### HOW TO COMPLETE THIS TASK
The whole listing below is to be copied exactly, with every picture left out.

### DATA RECORDS
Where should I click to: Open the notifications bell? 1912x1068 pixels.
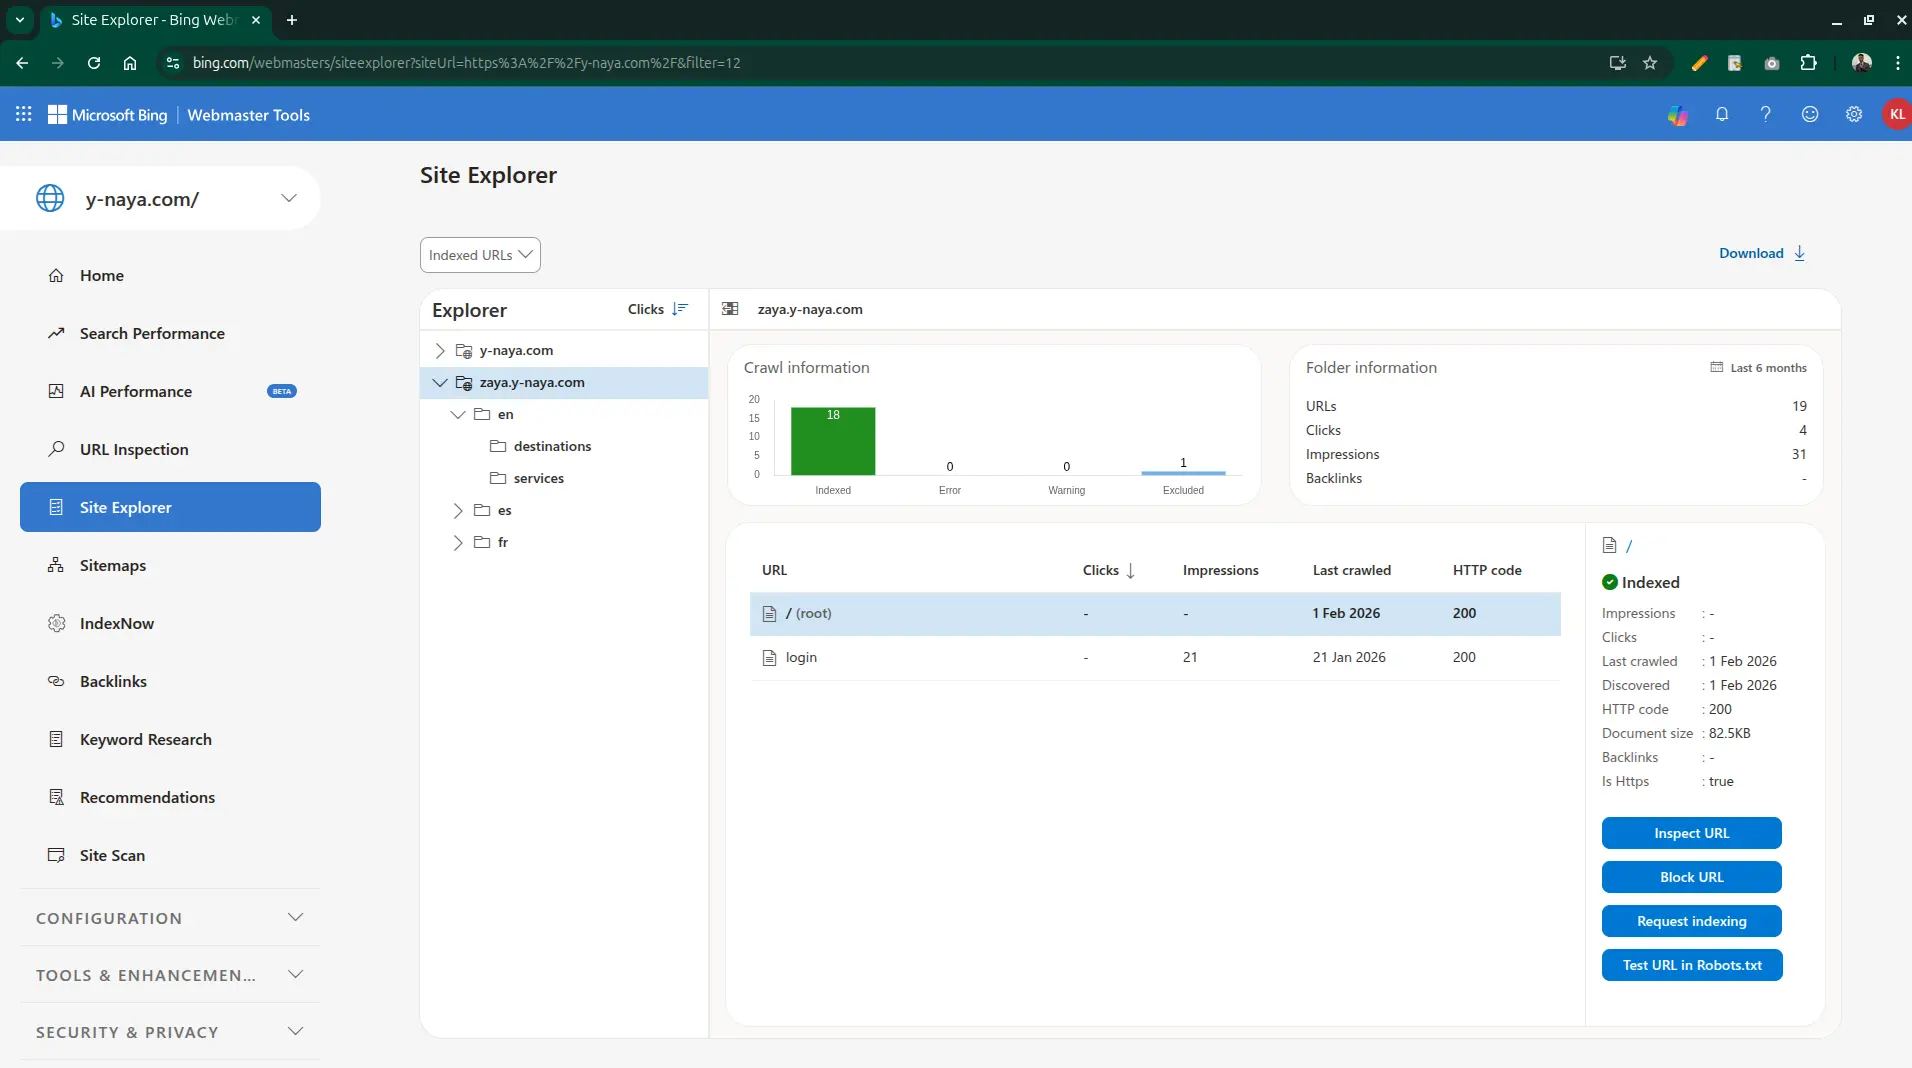click(1722, 114)
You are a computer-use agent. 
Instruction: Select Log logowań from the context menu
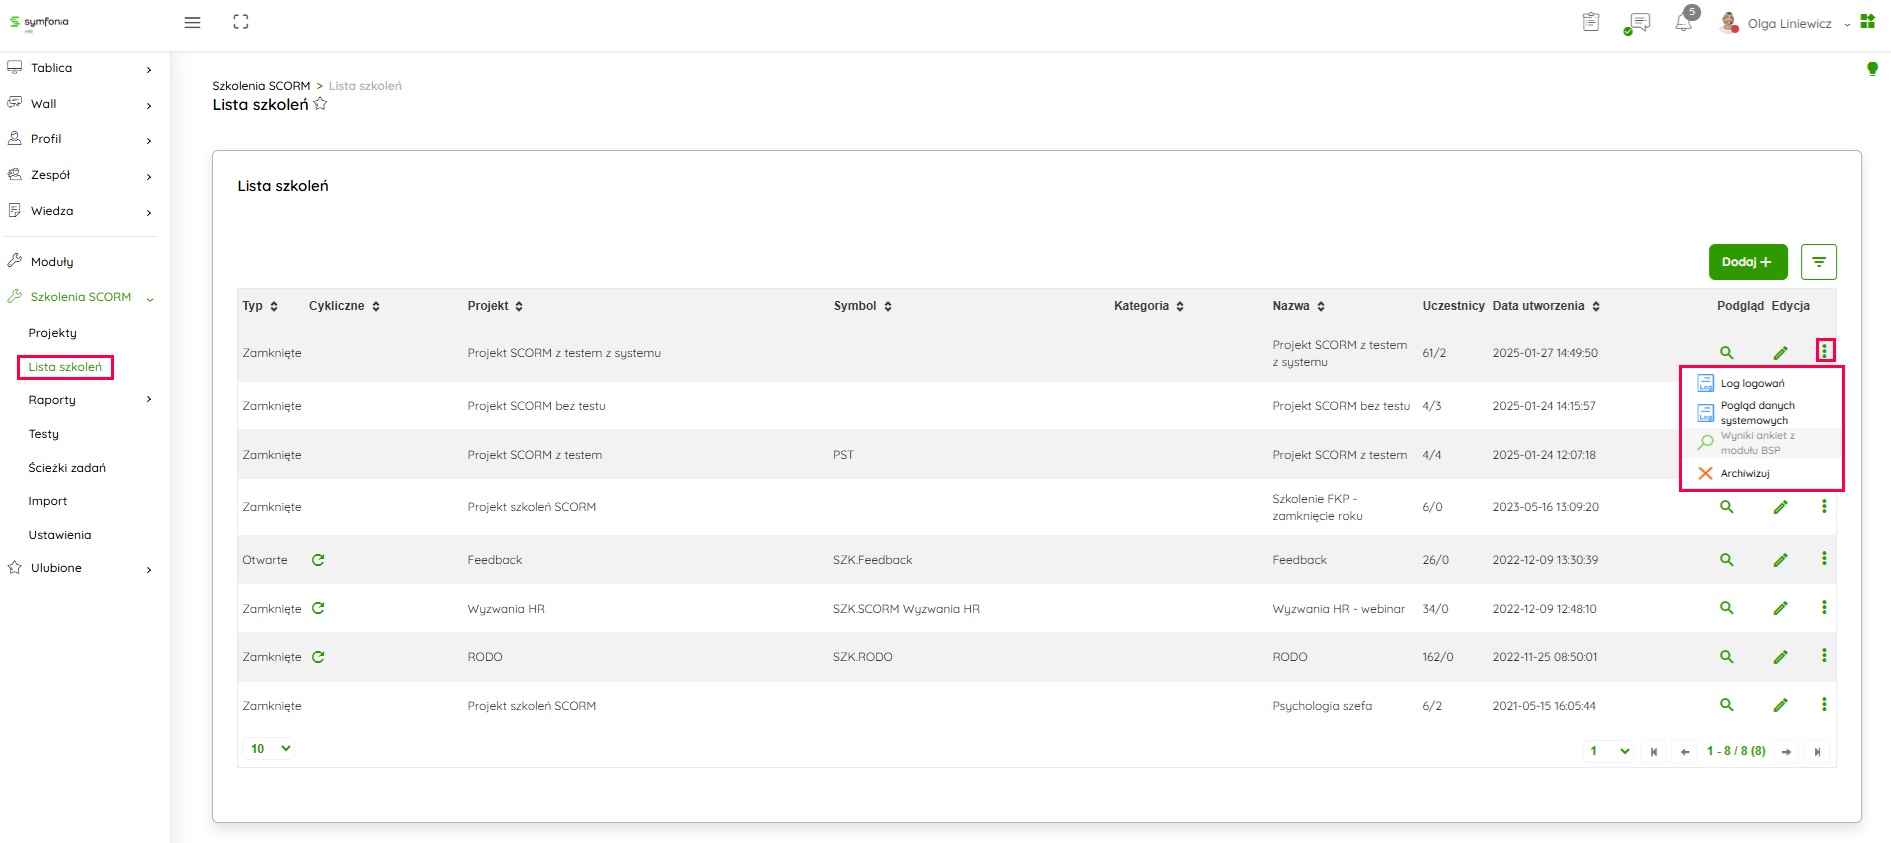(1752, 383)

### TASK OUTPUT
Where should I click to: Open the notifications bell? 1912x1068 pixels.
click(1722, 114)
You are a computer-use agent. 
Instruction: Select Log logowań from the context menu
(1752, 383)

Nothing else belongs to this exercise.